BACKGROUND AND OBJECTIVES: The SBP values to be achieved by antihypertensive therapy in order to maximize reduction of cardiovascular outcomes are unknown; neither is it clear whether in patients with a previous cardiovascular event, the optimal values are lower than in the low-to-moderate risk hypertensive patients, or a more cautious blood pressure (BP) reduction should be obtained. Because of the uncertainty whether 'the lower the better' or the 'J-curve' hypothesis is correct, the European Society of Hypertension and the Chinese Hypertension League have promoted a randomized trial comparing antihypertensive treatment strategies aiming at three different SBP targets in hypertensive patients with a recent stroke or transient ischaemic attack. As the optimal level of low-density lipoprotein cholesterol (LDL-C) level is also unknown in these patients, LDL-C-lowering has been included in the design. PROTOCOL DESIGN: The European Society of Hypertension-Chinese Hypertension League Stroke in Hypertension Optimal Treatment trial is a prospective multinational, randomized trial with a 3 × 2 factorial design comparing: three different SBP targets (1, <145-135; 2, <135-125; 3, <125 mmHg); two different LDL-C targets (target A, 2.8-1.8; target B, <1.8 mmol/l).
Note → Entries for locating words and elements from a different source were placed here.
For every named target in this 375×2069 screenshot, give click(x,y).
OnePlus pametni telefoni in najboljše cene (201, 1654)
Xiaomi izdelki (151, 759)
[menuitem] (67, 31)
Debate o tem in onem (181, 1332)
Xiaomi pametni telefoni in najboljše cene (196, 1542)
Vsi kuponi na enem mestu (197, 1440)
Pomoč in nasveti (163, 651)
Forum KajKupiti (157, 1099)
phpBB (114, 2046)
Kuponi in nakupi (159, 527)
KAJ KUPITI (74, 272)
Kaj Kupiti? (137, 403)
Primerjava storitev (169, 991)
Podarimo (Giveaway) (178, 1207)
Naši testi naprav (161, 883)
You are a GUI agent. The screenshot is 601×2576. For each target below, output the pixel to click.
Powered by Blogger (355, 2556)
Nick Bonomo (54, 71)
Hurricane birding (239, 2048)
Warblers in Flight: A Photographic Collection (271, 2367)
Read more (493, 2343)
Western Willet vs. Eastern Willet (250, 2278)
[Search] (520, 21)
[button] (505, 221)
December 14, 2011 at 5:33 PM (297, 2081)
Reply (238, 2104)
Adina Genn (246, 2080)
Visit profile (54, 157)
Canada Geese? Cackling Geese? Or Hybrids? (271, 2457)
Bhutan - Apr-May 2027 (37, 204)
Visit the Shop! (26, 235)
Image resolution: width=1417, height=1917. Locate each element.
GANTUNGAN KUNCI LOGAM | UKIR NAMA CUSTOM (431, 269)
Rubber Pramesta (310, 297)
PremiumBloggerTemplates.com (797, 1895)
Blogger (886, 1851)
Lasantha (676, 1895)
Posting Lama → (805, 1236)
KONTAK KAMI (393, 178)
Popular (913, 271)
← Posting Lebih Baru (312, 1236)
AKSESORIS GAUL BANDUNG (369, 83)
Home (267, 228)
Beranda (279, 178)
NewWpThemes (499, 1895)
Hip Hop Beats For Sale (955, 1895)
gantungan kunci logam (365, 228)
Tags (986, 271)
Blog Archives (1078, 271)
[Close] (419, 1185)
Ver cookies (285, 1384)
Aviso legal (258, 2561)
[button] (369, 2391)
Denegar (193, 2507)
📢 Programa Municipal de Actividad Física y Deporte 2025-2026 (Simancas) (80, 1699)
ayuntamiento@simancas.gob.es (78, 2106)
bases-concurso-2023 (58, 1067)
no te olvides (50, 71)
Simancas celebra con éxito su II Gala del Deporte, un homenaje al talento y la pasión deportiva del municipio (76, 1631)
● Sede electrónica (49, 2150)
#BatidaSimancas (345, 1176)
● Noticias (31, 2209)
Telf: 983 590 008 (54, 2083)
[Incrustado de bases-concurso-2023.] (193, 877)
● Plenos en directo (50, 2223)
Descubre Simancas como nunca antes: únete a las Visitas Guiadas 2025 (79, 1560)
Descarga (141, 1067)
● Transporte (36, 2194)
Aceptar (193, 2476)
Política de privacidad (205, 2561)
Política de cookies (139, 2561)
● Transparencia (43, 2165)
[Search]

The trial is to be conducted on 7500 patients aged at least 65 years (2500 in Europe, 5000 in China) with hypertension and a stroke or transient ischaemic attack 1-6 months before randomization. Antihypertensive and statin treatments will be initiated or modified using suitable registered agents chosen by the investigators, in order to maintain patients within the randomized SBP and LDL-C windows. All patients will be followed up every 3 months for BP and every 6 months for LDL-C. Ambulatory BP will be measured yearly. OUTCOMES: Primary outcome is time to stroke (fatal and non-fatal). Important secondary outcomes are: time to first major cardiovascular event; cognitive decline (Montreal Cognitive Assessment) and dementia. All major outcomes will be adjudicated by committees blind to randomized allocation. A Data and Safety Monitoring Board has open access to data and can recommend trial interruption for safety. SAMPLE SIZE CALCULATION: It has been calculated that 925 patients would reach the primary outcome after a mean 4-year follow-up, and this should provide at least 80% power to detect a 25% stroke difference between SBP targets and a 20% difference between LDL-C targets.